» **What needs to be done**:
The lines below should be written out again in full, exactly as they are.

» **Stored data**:
--- --- ---

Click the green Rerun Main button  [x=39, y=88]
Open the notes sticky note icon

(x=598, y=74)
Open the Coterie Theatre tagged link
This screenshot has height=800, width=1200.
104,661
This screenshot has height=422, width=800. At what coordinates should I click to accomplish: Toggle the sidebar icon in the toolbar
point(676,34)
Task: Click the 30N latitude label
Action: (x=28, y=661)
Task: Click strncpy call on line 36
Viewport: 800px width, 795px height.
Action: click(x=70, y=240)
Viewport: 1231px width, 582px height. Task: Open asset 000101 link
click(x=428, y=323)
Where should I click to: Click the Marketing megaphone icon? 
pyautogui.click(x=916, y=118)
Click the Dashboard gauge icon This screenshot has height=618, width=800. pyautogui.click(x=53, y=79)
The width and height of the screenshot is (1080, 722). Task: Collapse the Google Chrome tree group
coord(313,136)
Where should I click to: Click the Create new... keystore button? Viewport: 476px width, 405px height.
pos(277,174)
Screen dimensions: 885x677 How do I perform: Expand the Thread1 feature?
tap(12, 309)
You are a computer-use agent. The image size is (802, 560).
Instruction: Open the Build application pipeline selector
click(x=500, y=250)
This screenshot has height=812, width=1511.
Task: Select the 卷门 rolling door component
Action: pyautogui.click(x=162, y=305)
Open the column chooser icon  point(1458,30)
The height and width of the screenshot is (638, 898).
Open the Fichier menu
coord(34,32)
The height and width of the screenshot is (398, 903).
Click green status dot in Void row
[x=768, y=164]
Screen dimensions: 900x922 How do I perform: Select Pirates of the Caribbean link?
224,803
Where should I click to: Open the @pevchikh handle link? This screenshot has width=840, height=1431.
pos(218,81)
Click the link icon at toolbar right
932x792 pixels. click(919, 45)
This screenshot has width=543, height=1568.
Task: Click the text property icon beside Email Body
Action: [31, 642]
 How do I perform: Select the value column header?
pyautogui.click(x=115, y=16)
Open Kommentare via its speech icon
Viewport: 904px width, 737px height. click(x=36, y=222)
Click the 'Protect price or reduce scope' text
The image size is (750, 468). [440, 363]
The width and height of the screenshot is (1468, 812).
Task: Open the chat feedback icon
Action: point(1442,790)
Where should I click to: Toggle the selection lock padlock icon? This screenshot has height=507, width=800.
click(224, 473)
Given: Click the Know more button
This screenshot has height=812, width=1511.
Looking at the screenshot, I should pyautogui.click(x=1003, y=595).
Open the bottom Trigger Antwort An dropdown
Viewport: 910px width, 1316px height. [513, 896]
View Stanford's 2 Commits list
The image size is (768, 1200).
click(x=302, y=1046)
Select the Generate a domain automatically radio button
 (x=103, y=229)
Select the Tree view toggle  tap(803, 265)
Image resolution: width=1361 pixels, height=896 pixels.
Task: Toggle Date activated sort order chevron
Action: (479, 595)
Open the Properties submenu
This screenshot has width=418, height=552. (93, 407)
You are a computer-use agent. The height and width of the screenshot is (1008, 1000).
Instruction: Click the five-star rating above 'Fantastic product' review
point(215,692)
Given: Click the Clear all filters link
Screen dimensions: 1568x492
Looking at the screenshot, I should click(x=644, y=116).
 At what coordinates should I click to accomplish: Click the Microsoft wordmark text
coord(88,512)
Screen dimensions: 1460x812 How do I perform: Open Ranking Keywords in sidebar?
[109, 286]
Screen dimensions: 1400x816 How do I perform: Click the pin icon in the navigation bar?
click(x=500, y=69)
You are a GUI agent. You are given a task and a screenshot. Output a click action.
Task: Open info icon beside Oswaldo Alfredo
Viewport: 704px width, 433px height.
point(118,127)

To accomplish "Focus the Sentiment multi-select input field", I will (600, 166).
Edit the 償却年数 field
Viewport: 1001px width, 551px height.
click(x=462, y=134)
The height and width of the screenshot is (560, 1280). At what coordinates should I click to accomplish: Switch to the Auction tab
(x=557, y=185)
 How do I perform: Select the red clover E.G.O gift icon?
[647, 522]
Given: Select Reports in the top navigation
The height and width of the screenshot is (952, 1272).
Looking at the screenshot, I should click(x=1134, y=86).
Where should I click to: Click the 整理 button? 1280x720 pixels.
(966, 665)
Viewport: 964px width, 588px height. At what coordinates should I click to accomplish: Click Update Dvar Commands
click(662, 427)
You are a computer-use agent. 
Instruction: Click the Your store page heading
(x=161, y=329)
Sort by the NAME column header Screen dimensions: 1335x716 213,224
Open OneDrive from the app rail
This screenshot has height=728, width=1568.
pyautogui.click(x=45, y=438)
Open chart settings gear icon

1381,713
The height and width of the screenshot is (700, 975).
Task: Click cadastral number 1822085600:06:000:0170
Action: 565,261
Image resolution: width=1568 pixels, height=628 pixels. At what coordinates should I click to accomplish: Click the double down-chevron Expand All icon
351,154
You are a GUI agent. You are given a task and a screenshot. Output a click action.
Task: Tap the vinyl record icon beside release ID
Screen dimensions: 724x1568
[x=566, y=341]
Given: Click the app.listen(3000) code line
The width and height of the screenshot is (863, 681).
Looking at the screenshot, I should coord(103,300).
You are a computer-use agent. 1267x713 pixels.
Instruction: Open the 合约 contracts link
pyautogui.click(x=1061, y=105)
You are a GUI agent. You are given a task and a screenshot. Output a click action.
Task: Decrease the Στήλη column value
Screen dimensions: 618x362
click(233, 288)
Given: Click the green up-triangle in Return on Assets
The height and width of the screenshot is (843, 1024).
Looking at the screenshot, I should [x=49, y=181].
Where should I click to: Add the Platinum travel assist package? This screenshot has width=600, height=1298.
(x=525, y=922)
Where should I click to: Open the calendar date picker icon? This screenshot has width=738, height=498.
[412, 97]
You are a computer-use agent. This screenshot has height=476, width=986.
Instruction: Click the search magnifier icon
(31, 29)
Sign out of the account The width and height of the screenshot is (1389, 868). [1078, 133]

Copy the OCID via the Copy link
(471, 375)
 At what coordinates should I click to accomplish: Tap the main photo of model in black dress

--- --- ---

» **Exercise solution**:
Click the green Rerun Main button  [x=39, y=88]
Open the notes sticky note icon

(x=598, y=74)
Open the Coterie Theatre tagged link
This screenshot has height=800, width=1200.
104,661
This screenshot has height=422, width=800. At what coordinates should I click to accomplish: Toggle the sidebar icon in the toolbar
point(676,34)
Task: Click the 30N latitude label
Action: (x=28, y=661)
Task: Click strncpy call on line 36
Viewport: 800px width, 795px height.
Action: click(x=70, y=240)
Viewport: 1231px width, 582px height. Task: Open asset 000101 link
click(x=428, y=323)
Where should I click to: Click the Marketing megaphone icon? 
pyautogui.click(x=916, y=118)
Click the Dashboard gauge icon This screenshot has height=618, width=800. pyautogui.click(x=53, y=79)
The width and height of the screenshot is (1080, 722). Task: Collapse the Google Chrome tree group
coord(313,136)
Where should I click to: Click the Create new... keystore button? Viewport: 476px width, 405px height.
pos(277,174)
Screen dimensions: 885x677 How do I perform: Expand the Thread1 feature?
tap(12, 309)
You are a computer-use agent. The image size is (802, 560).
Instruction: Open the Build application pipeline selector
click(x=500, y=250)
This screenshot has height=812, width=1511.
Task: Select the 卷门 rolling door component
Action: pyautogui.click(x=162, y=305)
Open the column chooser icon  point(1458,30)
The height and width of the screenshot is (638, 898).
Open the Fichier menu
coord(34,32)
The height and width of the screenshot is (398, 903).
Click green status dot in Void row
[x=768, y=164]
Screen dimensions: 900x922 How do I perform: Select Pirates of the Caribbean link?
224,803
Where should I click to: Open the @pevchikh handle link? This screenshot has width=840, height=1431.
pos(218,81)
Click the link icon at toolbar right
932x792 pixels. click(919, 45)
This screenshot has width=543, height=1568.
Task: Click the text property icon beside Email Body
Action: [31, 642]
 How do I perform: Select the value column header?
pyautogui.click(x=115, y=16)
Open Kommentare via its speech icon
Viewport: 904px width, 737px height. click(x=36, y=222)
Click the 'Protect price or reduce scope' text
The image size is (750, 468). [440, 363]
The width and height of the screenshot is (1468, 812).
Task: Open the chat feedback icon
Action: point(1442,790)
Where should I click to: Toggle the selection lock padlock icon? This screenshot has height=507, width=800.
click(224, 473)
Given: Click the Know more button
This screenshot has height=812, width=1511.
Looking at the screenshot, I should pyautogui.click(x=1003, y=595).
Open the bottom Trigger Antwort An dropdown
Viewport: 910px width, 1316px height. [513, 896]
View Stanford's 2 Commits list
The image size is (768, 1200).
click(x=302, y=1046)
Select the Generate a domain automatically radio button
 (x=103, y=229)
Select the Tree view toggle  tap(803, 265)
Image resolution: width=1361 pixels, height=896 pixels.
Task: Toggle Date activated sort order chevron
Action: (479, 595)
Open the Properties submenu
This screenshot has width=418, height=552. (93, 407)
You are a computer-use agent. The height and width of the screenshot is (1008, 1000).
Instruction: Click the five-star rating above 'Fantastic product' review
point(215,692)
Given: Click the Clear all filters link
Screen dimensions: 1568x492
Looking at the screenshot, I should click(x=644, y=116).
 At what coordinates should I click to accomplish: Click the Microsoft wordmark text
coord(88,512)
Screen dimensions: 1460x812 How do I perform: Open Ranking Keywords in sidebar?
[109, 286]
Screen dimensions: 1400x816 How do I perform: Click the pin icon in the navigation bar?
click(x=500, y=69)
You are a GUI agent. You are given a task and a screenshot. Output a click action.
Task: Open info icon beside Oswaldo Alfredo
Viewport: 704px width, 433px height.
point(118,127)

To accomplish "Focus the Sentiment multi-select input field", I will (600, 166).
Edit the 償却年数 field
Viewport: 1001px width, 551px height.
click(x=462, y=134)
The height and width of the screenshot is (560, 1280). At what coordinates should I click to accomplish: Switch to the Auction tab
(x=557, y=185)
 How do I perform: Select the red clover E.G.O gift icon?
[647, 522]
Given: Select Reports in the top navigation
The height and width of the screenshot is (952, 1272).
Looking at the screenshot, I should click(x=1134, y=86).
Where should I click to: Click the 整理 button? 1280x720 pixels.
(966, 665)
Viewport: 964px width, 588px height. At what coordinates should I click to accomplish: Click Update Dvar Commands
click(662, 427)
You are a computer-use agent. 
Instruction: Click the Your store page heading
(x=161, y=329)
Sort by the NAME column header Screen dimensions: 1335x716 213,224
Open OneDrive from the app rail
This screenshot has height=728, width=1568.
pyautogui.click(x=45, y=438)
Open chart settings gear icon

1381,713
The height and width of the screenshot is (700, 975).
Task: Click cadastral number 1822085600:06:000:0170
Action: 565,261
Image resolution: width=1568 pixels, height=628 pixels. At what coordinates should I click to accomplish: Click the double down-chevron Expand All icon
351,154
You are a GUI agent. You are given a task and a screenshot. Output a click action.
Task: Tap the vinyl record icon beside release ID
Screen dimensions: 724x1568
[x=566, y=341]
Given: Click the app.listen(3000) code line
The width and height of the screenshot is (863, 681).
Looking at the screenshot, I should coord(103,300).
You are a computer-use agent. 1267x713 pixels.
Instruction: Open the 合约 contracts link
pyautogui.click(x=1061, y=105)
You are a GUI agent. You are given a task and a screenshot. Output a click action.
Task: Decrease the Στήλη column value
Screen dimensions: 618x362
click(233, 288)
Given: Click the green up-triangle in Return on Assets
The height and width of the screenshot is (843, 1024).
Looking at the screenshot, I should [x=49, y=181].
Where should I click to: Add the Platinum travel assist package? This screenshot has width=600, height=1298.
(x=525, y=922)
Where should I click to: Open the calendar date picker icon? This screenshot has width=738, height=498.
[412, 97]
You are a computer-use agent. This screenshot has height=476, width=986.
Instruction: Click the search magnifier icon
(31, 29)
Sign out of the account The width and height of the screenshot is (1389, 868). [1078, 133]

Copy the OCID via the Copy link
(471, 375)
 At what coordinates should I click to accomplish: Tap the main photo of model in black dress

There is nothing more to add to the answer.